== Dataset extract ==

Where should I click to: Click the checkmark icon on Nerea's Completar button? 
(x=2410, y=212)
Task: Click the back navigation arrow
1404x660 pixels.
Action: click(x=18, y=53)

===
== Dataset extract ==

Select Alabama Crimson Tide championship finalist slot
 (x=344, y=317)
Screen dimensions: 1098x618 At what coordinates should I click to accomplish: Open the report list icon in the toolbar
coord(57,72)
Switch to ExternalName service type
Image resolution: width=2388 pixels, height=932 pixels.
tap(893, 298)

===
== Dataset extract ==

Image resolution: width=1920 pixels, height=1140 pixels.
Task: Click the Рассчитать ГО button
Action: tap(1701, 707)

===

> [Exercise] Retype the material starting at the line that contains "Screen dimensions: 1098x618" and ending at the line that contains "tap(893, 298)", both of those lines included.

> [Output for this exercise]
Screen dimensions: 1098x618 At what coordinates should I click to accomplish: Open the report list icon in the toolbar
coord(57,72)
Switch to ExternalName service type
Image resolution: width=2388 pixels, height=932 pixels.
tap(893, 298)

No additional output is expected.